Marcos foi direto para os fundos. Alegrou-se ao ver que o relógio ainda estava lá, na parte mais baixa da prateleira, escondido atrás de uma mesa de madeira.

O velho, comodamente sentado no balcão, na entrada da loja, pediu 100 reais, mas Marcos pechinchou até chegarem a 50 reais.

Saiu da loja com o objeto nos braços e procurou uma rua deserta. Assim que se viu longe dos olhos de qualquer pessoa, levantou vôo. Atravessou a cidade até a lixeira e soltou o relógio. A queda de dezenas de metros destroçou o objeto, fazendo com que suas partes, mecanismos e engrenagens se espalhassem em meio ao lixo. Então tudo virou inconsciência.

****

Antônio pegou na caixa de madeira do relógio com uma certa reverência, como se manipulasse um objeto sagrado. Então abriu uma portinhola lateral e dela sacou uma manivela, que girou sob sua mão, num rangido de protesto.

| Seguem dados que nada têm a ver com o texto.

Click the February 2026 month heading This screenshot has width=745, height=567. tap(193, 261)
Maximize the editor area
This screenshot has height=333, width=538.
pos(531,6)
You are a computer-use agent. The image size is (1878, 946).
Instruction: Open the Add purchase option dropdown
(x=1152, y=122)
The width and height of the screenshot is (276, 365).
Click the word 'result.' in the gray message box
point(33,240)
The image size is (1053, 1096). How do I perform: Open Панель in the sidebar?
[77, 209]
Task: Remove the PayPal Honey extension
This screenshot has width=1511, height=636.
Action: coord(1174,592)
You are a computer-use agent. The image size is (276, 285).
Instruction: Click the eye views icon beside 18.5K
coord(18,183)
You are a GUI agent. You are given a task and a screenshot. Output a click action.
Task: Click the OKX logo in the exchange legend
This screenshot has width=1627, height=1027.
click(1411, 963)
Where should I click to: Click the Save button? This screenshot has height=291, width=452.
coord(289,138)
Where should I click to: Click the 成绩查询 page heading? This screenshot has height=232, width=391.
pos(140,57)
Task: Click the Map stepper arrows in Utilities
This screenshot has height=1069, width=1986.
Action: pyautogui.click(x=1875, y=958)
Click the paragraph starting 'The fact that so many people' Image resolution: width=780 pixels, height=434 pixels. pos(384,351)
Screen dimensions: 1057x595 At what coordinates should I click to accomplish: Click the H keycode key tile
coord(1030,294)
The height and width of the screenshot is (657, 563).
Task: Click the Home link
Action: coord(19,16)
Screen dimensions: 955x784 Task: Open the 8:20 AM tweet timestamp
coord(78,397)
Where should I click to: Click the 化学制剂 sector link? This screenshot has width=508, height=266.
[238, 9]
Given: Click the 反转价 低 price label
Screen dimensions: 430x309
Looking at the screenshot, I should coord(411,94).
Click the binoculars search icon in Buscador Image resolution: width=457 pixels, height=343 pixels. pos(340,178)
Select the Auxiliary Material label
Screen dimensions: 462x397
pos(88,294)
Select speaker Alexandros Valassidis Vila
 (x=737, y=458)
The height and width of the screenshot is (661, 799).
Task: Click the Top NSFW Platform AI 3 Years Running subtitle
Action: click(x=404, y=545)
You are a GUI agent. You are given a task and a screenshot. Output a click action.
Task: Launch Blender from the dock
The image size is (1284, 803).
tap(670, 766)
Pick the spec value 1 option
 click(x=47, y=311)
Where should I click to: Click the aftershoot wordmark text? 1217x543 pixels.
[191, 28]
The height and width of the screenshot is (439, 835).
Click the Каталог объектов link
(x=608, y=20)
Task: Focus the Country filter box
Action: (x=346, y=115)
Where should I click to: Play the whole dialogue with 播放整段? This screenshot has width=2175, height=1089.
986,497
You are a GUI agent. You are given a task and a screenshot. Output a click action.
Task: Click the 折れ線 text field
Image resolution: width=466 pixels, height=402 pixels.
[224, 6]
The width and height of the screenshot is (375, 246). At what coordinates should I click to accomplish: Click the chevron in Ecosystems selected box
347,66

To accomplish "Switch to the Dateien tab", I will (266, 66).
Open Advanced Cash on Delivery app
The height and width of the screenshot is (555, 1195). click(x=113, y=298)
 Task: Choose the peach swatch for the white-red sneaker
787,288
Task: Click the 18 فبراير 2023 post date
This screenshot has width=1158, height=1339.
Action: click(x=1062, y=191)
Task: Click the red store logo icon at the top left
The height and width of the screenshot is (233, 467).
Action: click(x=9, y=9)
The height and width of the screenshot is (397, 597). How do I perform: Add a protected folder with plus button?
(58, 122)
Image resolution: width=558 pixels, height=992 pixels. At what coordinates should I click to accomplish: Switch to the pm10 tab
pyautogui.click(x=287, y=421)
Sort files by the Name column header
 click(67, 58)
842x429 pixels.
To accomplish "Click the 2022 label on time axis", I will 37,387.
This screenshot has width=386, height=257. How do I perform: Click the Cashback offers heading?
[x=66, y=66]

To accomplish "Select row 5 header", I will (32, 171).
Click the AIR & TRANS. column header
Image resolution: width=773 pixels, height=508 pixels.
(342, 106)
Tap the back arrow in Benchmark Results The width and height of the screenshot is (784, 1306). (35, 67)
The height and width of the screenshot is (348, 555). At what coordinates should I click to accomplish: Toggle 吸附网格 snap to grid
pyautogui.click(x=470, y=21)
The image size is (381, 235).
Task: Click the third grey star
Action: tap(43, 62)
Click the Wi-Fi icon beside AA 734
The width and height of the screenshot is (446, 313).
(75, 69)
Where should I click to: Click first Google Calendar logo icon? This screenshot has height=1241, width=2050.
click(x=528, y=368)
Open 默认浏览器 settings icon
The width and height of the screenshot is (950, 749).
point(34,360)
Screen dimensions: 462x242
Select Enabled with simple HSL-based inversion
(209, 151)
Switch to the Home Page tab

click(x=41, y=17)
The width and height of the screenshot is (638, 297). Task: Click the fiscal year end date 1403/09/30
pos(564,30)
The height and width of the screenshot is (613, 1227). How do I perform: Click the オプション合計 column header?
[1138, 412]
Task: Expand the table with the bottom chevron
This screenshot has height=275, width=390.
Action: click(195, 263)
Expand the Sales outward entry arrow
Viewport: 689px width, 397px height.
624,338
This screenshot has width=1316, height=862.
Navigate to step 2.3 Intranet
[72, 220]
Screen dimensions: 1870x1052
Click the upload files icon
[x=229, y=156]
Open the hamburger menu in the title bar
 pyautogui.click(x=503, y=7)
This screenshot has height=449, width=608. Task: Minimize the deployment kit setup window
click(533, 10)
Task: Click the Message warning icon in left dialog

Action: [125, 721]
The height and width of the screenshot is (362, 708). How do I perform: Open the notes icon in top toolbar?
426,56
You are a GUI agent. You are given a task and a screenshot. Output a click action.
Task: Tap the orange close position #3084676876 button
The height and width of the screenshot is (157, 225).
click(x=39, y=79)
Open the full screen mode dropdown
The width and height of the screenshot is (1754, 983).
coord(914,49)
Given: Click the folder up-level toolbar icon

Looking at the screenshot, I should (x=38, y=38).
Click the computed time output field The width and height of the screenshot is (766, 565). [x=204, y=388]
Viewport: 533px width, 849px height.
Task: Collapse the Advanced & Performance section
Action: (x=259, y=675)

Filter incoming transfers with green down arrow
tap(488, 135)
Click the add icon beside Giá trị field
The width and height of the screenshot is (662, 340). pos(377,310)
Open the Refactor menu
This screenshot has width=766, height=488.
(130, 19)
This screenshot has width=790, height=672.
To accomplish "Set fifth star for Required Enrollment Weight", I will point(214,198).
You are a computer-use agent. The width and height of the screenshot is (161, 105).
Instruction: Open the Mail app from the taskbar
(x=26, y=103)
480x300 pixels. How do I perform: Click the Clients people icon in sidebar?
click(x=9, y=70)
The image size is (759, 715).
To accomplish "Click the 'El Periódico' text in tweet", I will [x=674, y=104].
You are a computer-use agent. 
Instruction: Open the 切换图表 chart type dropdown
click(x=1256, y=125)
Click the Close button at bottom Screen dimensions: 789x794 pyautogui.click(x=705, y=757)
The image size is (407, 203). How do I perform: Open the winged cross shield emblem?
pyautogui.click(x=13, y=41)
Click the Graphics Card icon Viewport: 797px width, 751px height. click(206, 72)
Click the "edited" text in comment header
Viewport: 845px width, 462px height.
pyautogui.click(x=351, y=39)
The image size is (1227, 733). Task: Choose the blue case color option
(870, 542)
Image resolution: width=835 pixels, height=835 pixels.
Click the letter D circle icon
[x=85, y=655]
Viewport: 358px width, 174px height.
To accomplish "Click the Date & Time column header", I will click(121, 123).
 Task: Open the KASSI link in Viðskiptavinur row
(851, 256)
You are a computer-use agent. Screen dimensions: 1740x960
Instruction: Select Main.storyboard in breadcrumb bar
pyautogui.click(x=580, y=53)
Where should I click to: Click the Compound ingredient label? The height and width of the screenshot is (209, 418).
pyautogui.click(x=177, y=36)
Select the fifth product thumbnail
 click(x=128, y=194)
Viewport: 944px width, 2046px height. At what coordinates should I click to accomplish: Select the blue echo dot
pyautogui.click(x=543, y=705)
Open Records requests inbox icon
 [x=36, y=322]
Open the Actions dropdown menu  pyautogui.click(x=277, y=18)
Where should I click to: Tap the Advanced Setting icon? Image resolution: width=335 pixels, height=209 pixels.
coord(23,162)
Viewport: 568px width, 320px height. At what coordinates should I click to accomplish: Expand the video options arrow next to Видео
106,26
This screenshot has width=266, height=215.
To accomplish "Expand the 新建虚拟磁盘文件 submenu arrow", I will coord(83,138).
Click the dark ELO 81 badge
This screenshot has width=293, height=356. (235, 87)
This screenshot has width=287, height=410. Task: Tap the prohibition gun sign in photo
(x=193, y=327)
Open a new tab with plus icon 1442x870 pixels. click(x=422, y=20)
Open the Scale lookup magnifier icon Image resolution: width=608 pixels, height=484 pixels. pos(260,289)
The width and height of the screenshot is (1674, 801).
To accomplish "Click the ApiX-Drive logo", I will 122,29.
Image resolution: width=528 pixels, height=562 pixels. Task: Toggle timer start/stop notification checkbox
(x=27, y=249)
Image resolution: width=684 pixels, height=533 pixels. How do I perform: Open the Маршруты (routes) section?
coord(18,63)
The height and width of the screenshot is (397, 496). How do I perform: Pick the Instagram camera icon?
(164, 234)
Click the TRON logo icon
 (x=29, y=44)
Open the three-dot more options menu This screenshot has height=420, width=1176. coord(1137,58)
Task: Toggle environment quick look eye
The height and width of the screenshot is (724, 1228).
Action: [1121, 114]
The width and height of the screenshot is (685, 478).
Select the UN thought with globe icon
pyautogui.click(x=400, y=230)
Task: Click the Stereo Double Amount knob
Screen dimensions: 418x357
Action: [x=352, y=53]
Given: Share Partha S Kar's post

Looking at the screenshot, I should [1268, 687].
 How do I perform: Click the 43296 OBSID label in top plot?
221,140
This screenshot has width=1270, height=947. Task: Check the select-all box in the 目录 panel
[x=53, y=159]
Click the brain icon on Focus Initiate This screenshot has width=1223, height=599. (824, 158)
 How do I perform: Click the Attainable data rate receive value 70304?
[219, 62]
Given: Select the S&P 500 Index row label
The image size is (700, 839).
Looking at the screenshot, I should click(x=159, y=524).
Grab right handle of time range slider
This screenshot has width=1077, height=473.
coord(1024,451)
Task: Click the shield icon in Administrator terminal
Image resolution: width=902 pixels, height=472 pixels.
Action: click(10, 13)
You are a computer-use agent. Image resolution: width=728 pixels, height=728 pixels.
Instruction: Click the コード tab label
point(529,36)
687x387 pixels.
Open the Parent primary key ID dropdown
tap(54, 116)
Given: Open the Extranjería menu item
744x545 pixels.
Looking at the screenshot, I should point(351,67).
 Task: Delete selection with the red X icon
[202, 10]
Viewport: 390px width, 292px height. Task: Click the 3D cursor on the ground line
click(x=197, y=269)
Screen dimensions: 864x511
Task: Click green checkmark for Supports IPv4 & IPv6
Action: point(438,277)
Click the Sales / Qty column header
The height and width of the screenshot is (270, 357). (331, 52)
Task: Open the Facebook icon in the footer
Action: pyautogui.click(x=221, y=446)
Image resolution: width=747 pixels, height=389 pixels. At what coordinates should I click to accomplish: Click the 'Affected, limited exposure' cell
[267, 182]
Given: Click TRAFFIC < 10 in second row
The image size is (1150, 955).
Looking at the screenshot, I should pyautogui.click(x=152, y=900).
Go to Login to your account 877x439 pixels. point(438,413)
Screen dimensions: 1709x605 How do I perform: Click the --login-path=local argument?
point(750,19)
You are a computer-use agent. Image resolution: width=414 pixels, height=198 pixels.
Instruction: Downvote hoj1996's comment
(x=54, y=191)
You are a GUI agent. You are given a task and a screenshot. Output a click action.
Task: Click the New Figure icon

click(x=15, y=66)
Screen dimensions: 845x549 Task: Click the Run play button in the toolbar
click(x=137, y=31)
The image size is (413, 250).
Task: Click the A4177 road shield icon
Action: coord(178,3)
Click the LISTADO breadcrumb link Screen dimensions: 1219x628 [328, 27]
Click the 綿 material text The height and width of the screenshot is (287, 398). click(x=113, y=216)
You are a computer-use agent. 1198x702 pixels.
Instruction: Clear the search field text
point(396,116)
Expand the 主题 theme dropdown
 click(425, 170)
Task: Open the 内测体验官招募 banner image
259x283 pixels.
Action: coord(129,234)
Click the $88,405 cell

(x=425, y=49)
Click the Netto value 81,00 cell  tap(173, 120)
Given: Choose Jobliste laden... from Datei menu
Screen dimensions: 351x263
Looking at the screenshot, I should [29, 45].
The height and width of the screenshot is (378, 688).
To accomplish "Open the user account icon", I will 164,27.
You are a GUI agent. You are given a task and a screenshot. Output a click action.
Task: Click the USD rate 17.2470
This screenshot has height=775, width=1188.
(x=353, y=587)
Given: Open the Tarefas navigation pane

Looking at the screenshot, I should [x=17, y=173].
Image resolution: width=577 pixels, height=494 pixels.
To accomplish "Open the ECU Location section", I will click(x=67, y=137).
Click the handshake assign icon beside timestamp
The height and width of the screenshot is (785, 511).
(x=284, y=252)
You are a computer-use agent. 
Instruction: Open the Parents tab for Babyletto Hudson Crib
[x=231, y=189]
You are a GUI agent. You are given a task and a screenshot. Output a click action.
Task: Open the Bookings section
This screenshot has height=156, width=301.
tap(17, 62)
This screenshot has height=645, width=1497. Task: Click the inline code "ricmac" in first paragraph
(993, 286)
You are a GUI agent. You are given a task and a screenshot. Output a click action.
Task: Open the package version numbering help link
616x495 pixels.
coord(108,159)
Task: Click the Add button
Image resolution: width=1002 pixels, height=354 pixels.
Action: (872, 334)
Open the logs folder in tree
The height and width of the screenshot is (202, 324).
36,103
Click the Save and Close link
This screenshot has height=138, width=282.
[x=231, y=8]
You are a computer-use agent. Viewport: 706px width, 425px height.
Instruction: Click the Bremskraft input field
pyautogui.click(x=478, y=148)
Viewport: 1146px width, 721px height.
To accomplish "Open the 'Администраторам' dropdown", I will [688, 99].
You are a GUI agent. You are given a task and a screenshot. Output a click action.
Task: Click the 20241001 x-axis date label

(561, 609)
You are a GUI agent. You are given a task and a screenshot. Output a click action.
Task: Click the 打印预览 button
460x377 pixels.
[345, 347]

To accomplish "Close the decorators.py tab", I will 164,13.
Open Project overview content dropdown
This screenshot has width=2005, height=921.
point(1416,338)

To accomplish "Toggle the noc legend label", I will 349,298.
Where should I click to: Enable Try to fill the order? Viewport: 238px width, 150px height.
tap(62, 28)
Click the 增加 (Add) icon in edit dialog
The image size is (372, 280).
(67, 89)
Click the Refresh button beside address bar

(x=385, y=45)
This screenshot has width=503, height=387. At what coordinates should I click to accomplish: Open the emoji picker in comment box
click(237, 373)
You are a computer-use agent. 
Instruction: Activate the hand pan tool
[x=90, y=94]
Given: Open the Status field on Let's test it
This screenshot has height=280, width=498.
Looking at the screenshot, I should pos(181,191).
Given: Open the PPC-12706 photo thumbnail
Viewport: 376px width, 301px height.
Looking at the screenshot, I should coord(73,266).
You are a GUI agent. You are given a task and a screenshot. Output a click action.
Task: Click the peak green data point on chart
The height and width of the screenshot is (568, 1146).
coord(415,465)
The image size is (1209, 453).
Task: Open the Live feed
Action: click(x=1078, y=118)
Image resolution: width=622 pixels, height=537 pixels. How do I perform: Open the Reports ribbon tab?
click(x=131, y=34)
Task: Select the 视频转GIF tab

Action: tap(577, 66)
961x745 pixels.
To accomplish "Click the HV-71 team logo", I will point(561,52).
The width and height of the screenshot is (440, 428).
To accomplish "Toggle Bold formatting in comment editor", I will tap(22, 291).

Fez isso e afastou-se dois passos, ficando ao lado de Marcos.

O relógio tiquetaqueava e seus ponteiros giravam sem lógica ou ordem, como se houvessem enloquecido. O ponteiro de horas ia para a direita, o de minutos para a esquerda e o de segundos, ora para a esquerda, ora para a direita.

Marcos olhou o objeto atentamente, concentrado. Uma imagem começou a se formar. O local era conhecido: uma rua de Santa Helena. A pergunta era quando.

Sem esperar uma resposta, Marcos pulou sobre a imagem e desapareceu, para espanto do amigo.

****

Antônio olhou, divertido, para o amigo. Seu rosto normalmente sério parecia ter passado por uma espantosa mutação que revelava um menino feliz e empolgado.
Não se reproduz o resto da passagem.